Zaifyr hesitated, then said quietly, “I might stay. For just a little while after.”
“People will die, brother.”
Unnaturally still now, as if the body of the raven were being gripped tightly by a man who, once, had remade the world in the image he so desired, he said, “What did Samuel Orlan say to you?”
“Nothing that I care to share, brother.”
I have totally given into my desire to have Immortals With A Back Story of Terrible Deeds and Grudges, which may or may not include locking a man in a tower for a thousand years over the body of a dead god, and surrounded by ghosts.
It's a bit different, writing this. I'm conscious of the history around trying to sell the last one (two agents, failed deal, etc) and you know, you'd be a different person to me if you didn't have that occasionally tapping for your attention. Part of me feels the weight of that, and the freedom of it, because lets face it, there's no much to worry a lot about when you've been through all the other stuff.

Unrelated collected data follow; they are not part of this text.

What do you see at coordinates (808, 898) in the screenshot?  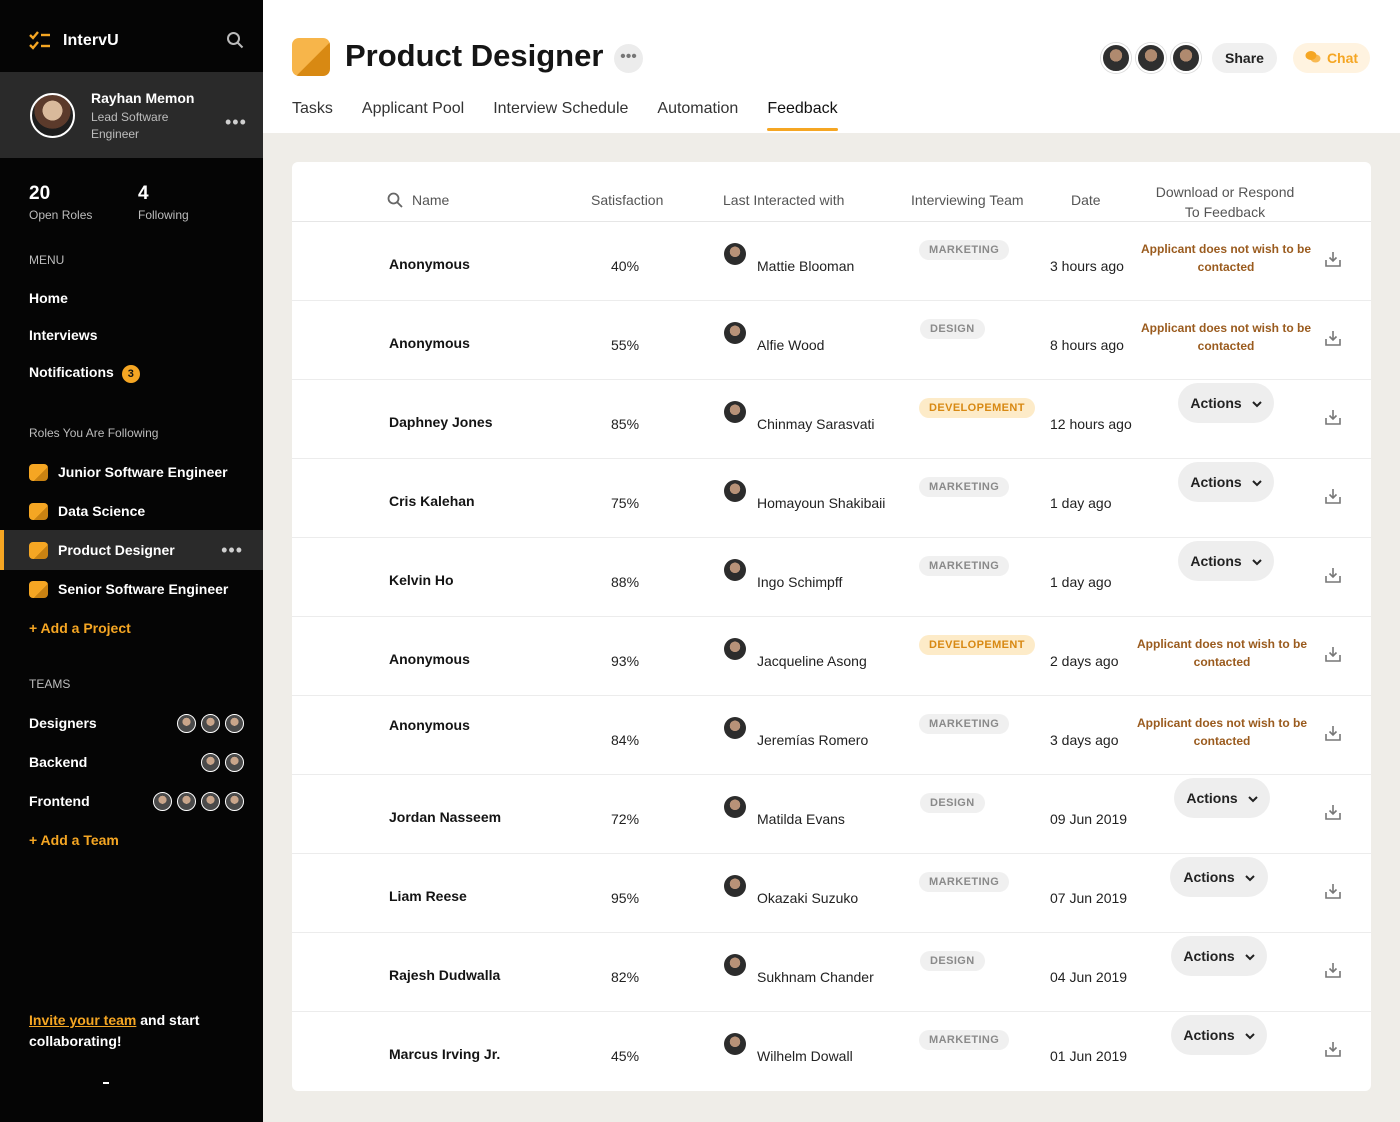 I see `interviewer-name: Okazaki Suzuko` at bounding box center [808, 898].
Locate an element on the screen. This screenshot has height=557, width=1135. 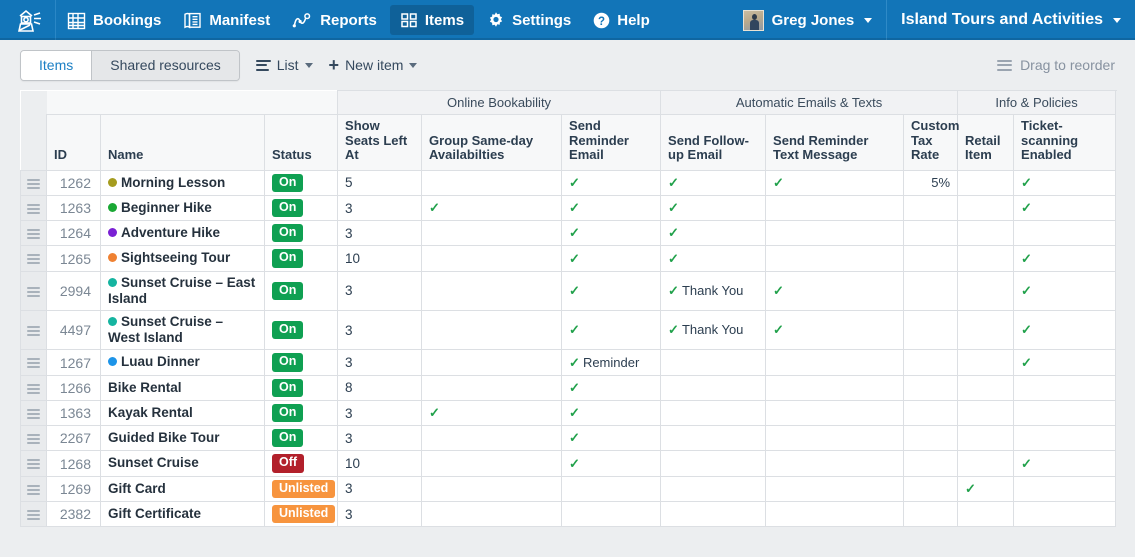
column-header-name: Name is located at coordinates (182, 142).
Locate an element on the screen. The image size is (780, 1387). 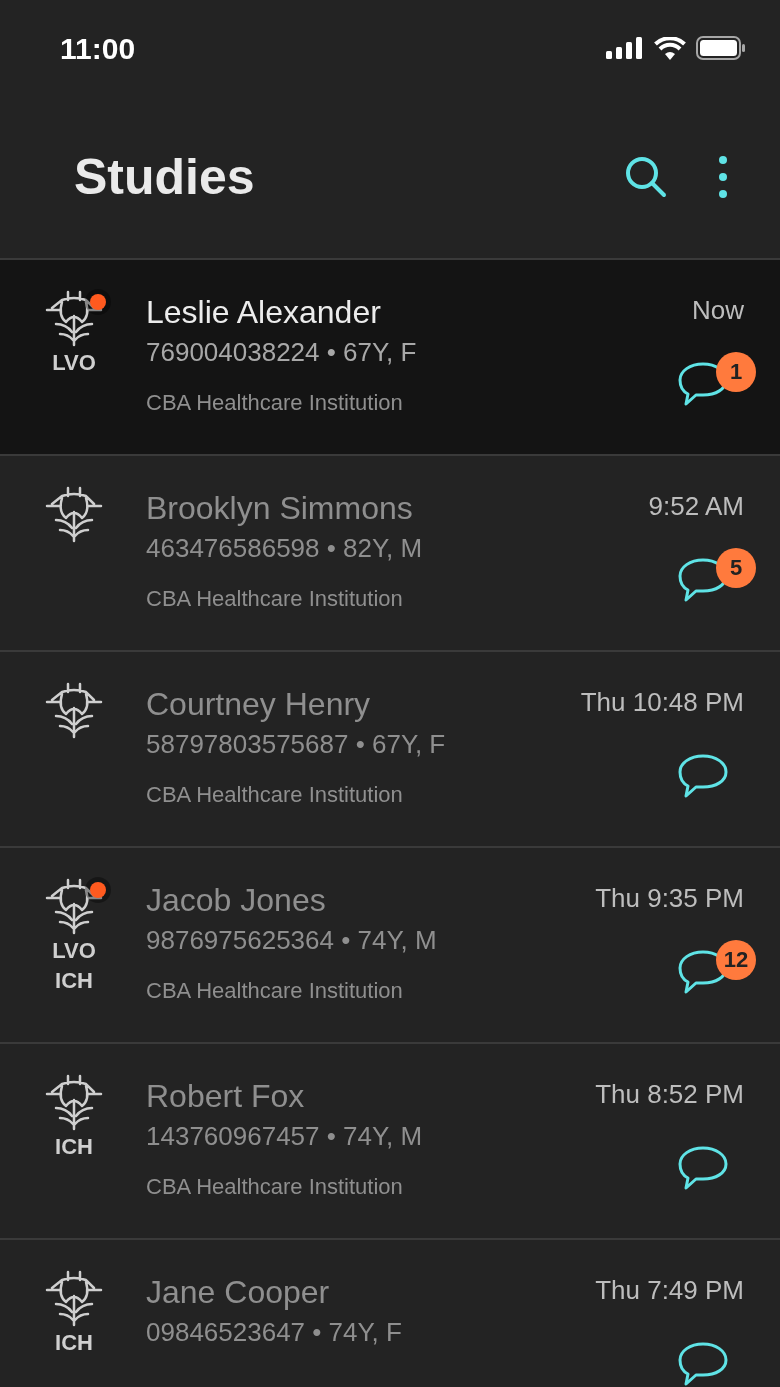
study-time: Thu 9:35 PM is located at coordinates (670, 898).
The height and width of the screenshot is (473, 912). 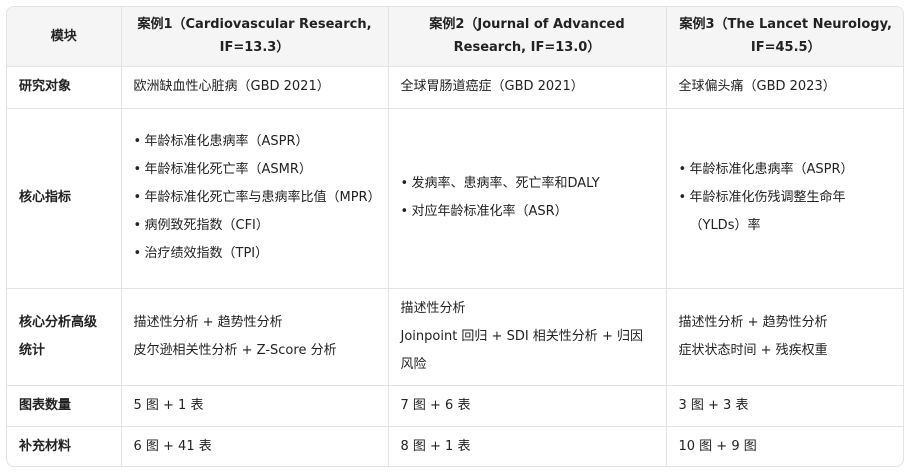 I want to click on table-cell: • 发病率、患病率、死亡率和DALY • 对应年龄标准化率（ASR）, so click(x=527, y=198).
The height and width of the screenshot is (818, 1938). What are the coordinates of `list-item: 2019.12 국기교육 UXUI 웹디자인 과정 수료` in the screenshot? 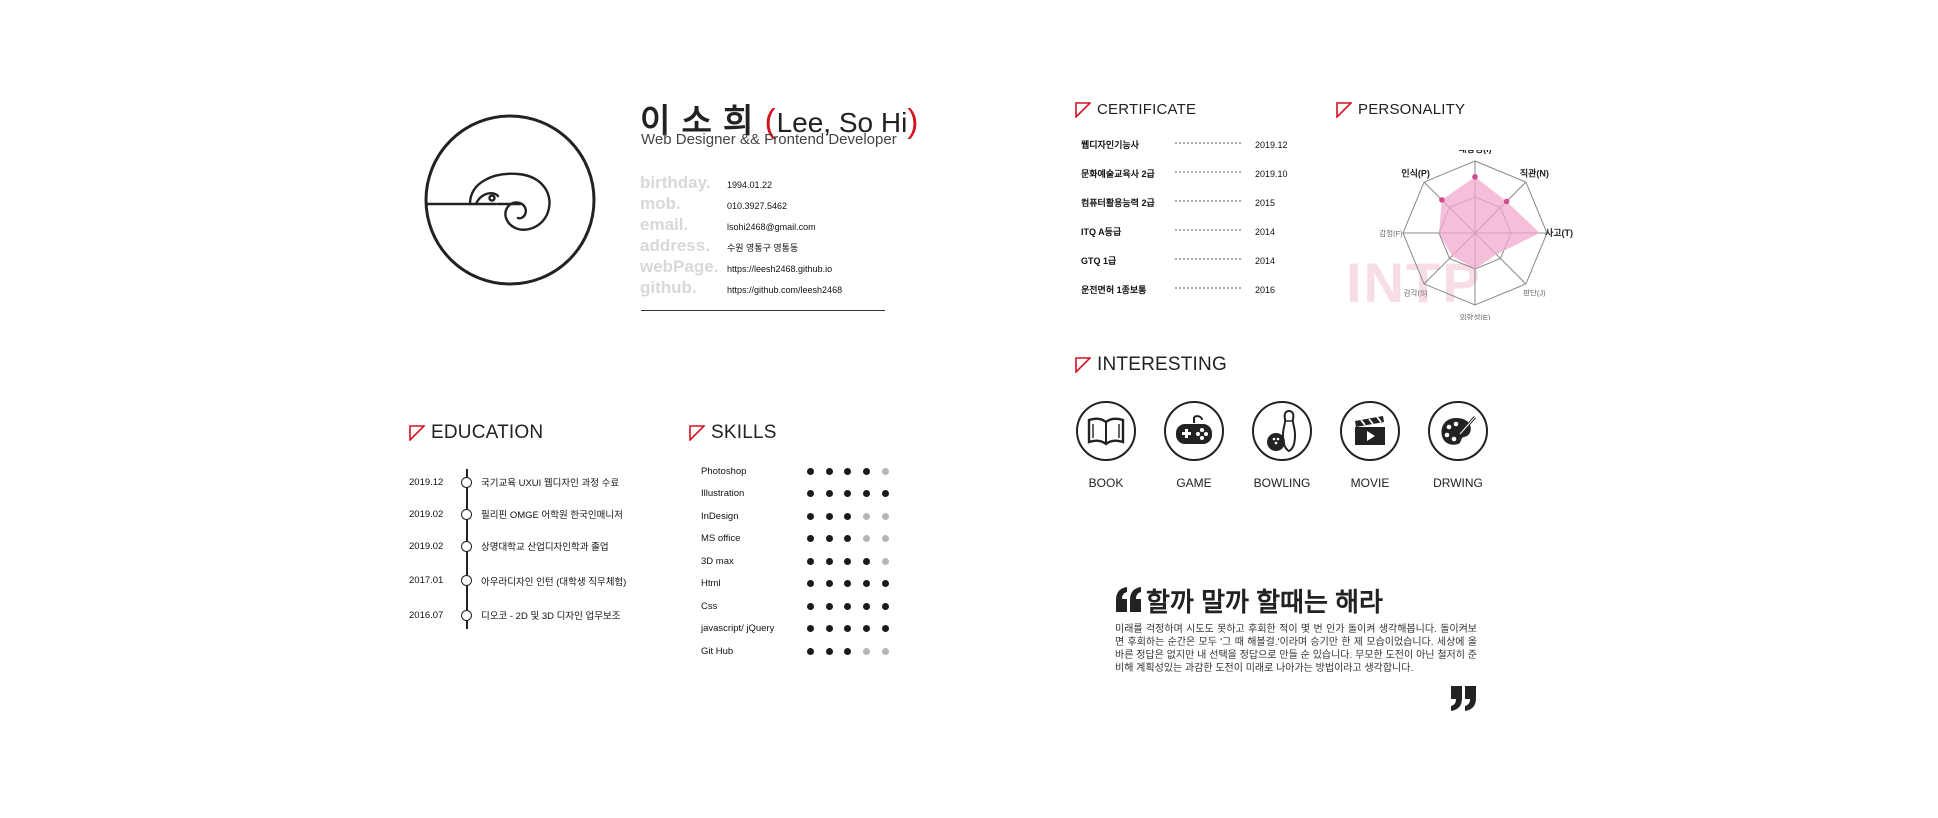 It's located at (518, 482).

There's always new lows, though, I guess, but you just got to ride them if they come (and don't dwell on them, really). But on the other hand, you got to enjoy what you write, and I am doing that, filling my world full of dead gods, letting debates on evolution and creationism filter in, tossing in conspiracies, and, you know, have Terrible and Awful Experiences Happen to Otherwise Nice People.
But, you know, just under half way of moving along. A siege will soon happen. There will be betrayal. A man with a metal leg may become important.
Don't look at me like that, I know what I'm doing.